Data records
|---|
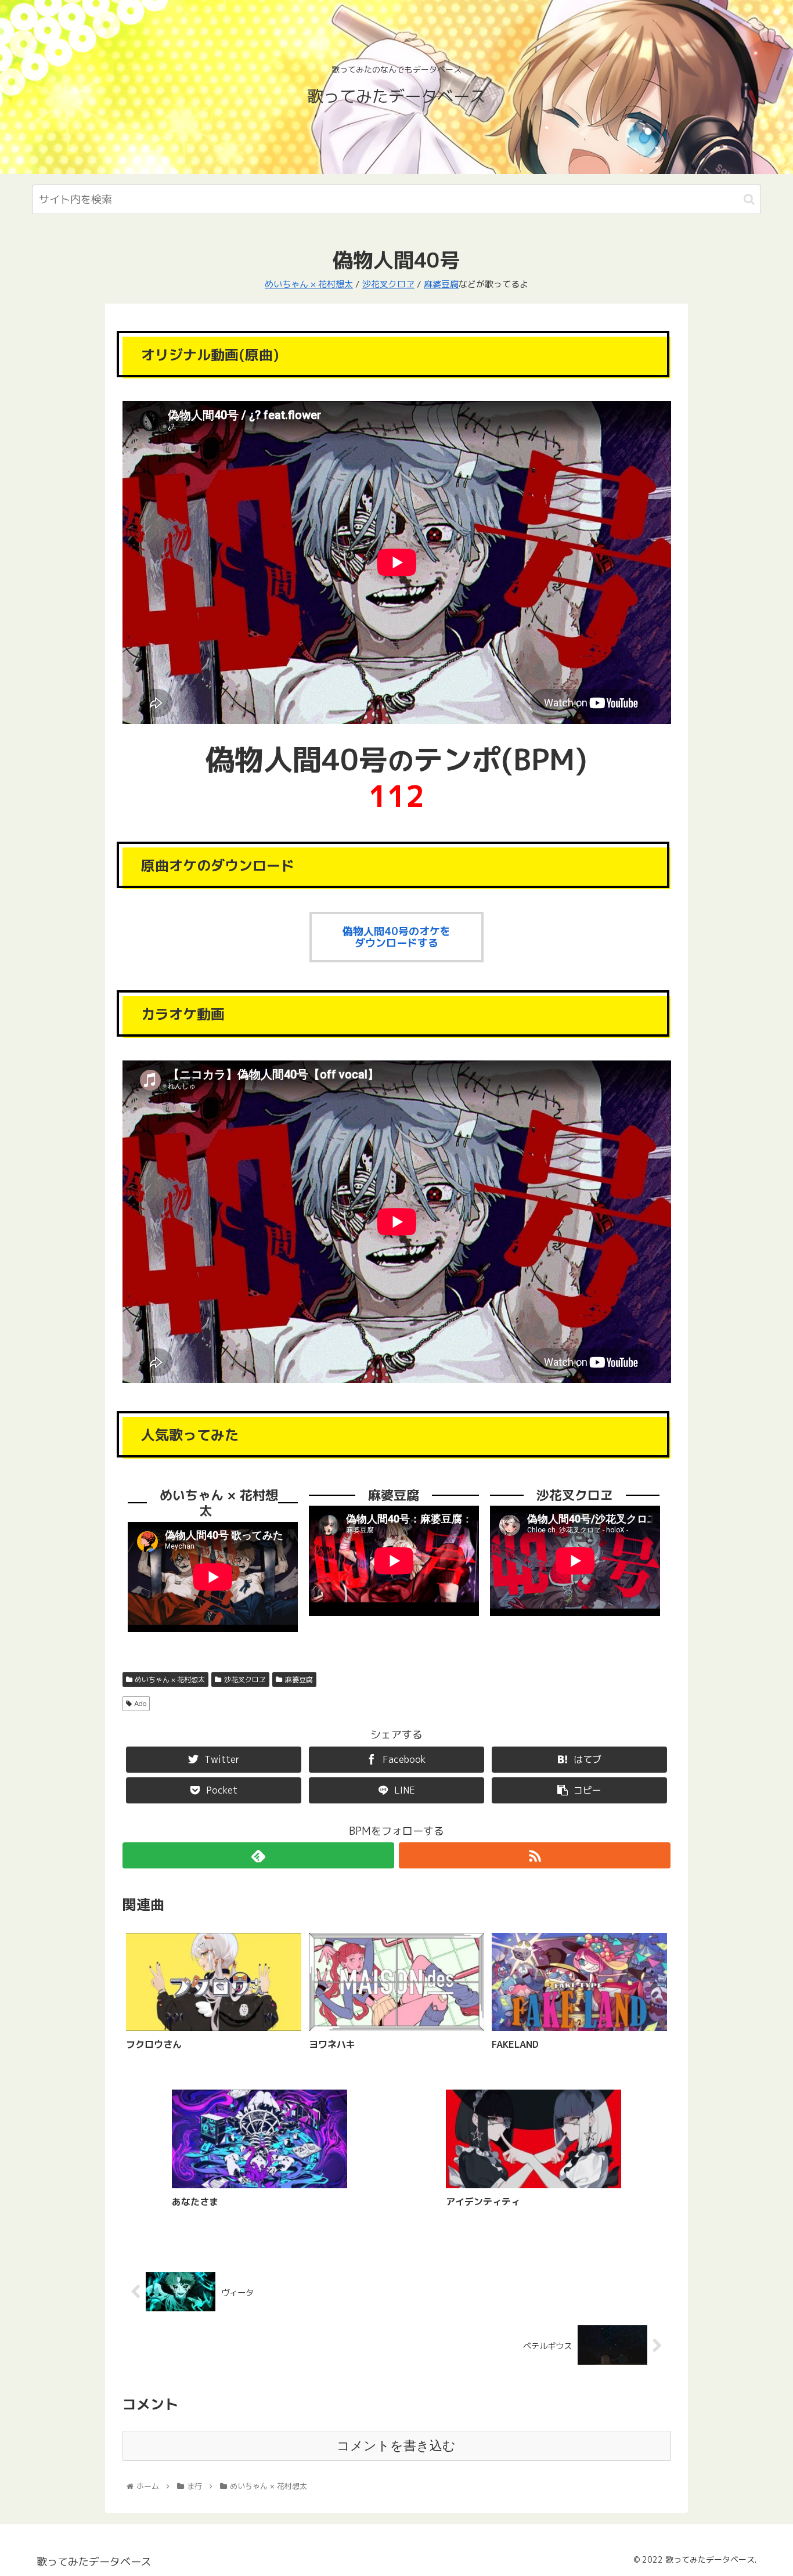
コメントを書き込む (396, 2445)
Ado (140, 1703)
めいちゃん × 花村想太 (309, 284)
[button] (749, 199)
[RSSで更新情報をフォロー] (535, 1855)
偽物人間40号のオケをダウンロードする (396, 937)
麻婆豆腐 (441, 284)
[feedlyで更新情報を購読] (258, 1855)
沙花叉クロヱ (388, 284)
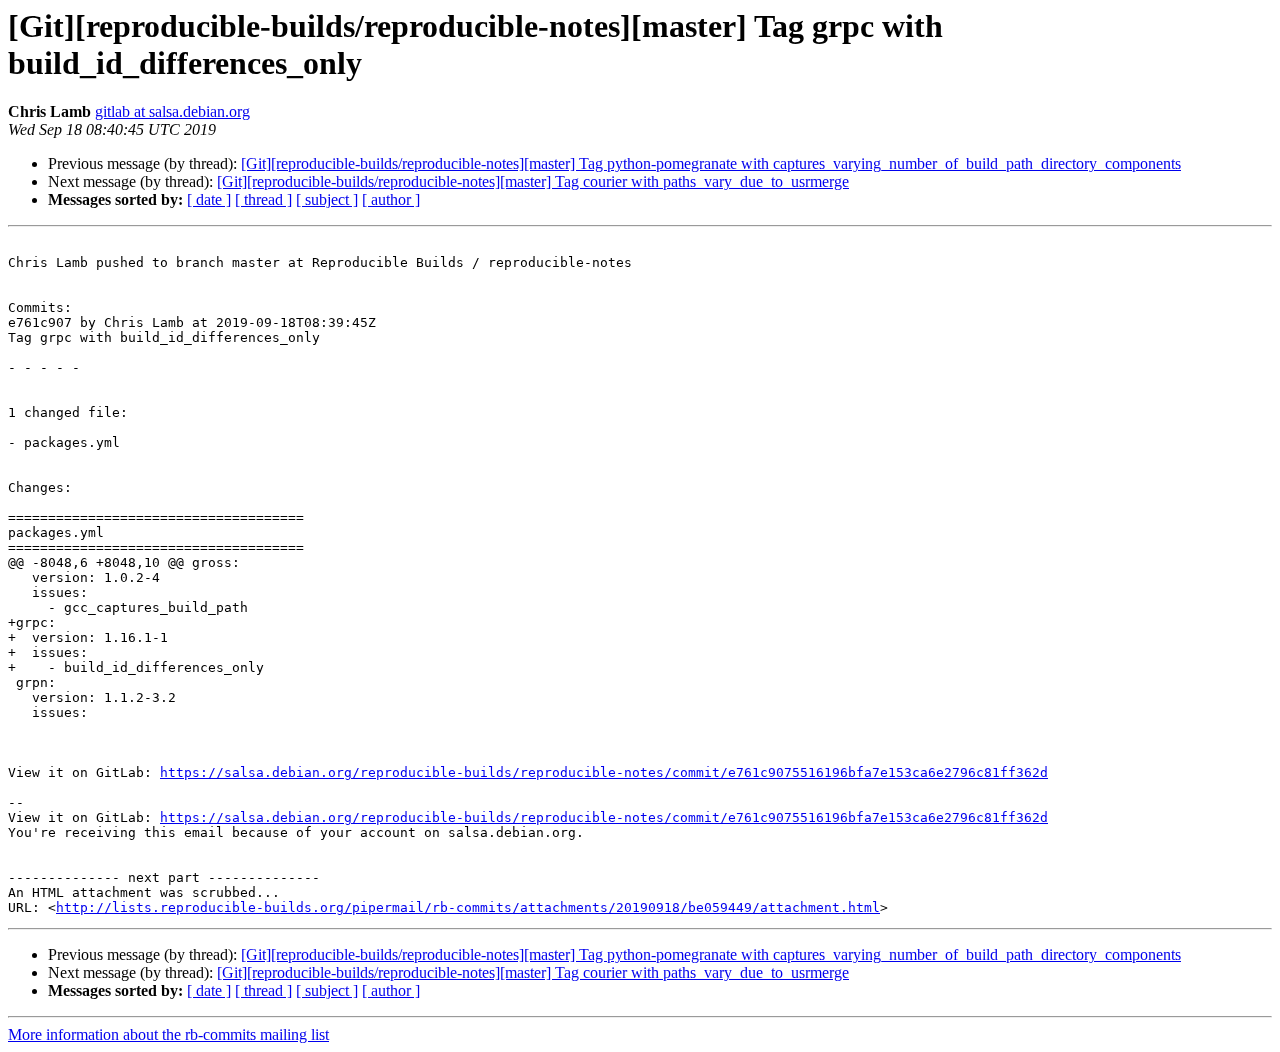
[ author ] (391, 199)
|---|
From the line containing "めいちゃん × 花村想太 (309, 284)" down to the end of the data above, reproduce each line exactly; no pictures.

§ **RESULT**:
めいちゃん × 花村想太 (309, 284)
[button] (749, 199)
[RSSで更新情報をフォロー] (535, 1855)
偽物人間40号のオケをダウンロードする (396, 937)
麻婆豆腐 (441, 284)
[feedlyで更新情報を購読] (258, 1855)
沙花叉クロヱ (388, 284)
[ author ] (391, 199)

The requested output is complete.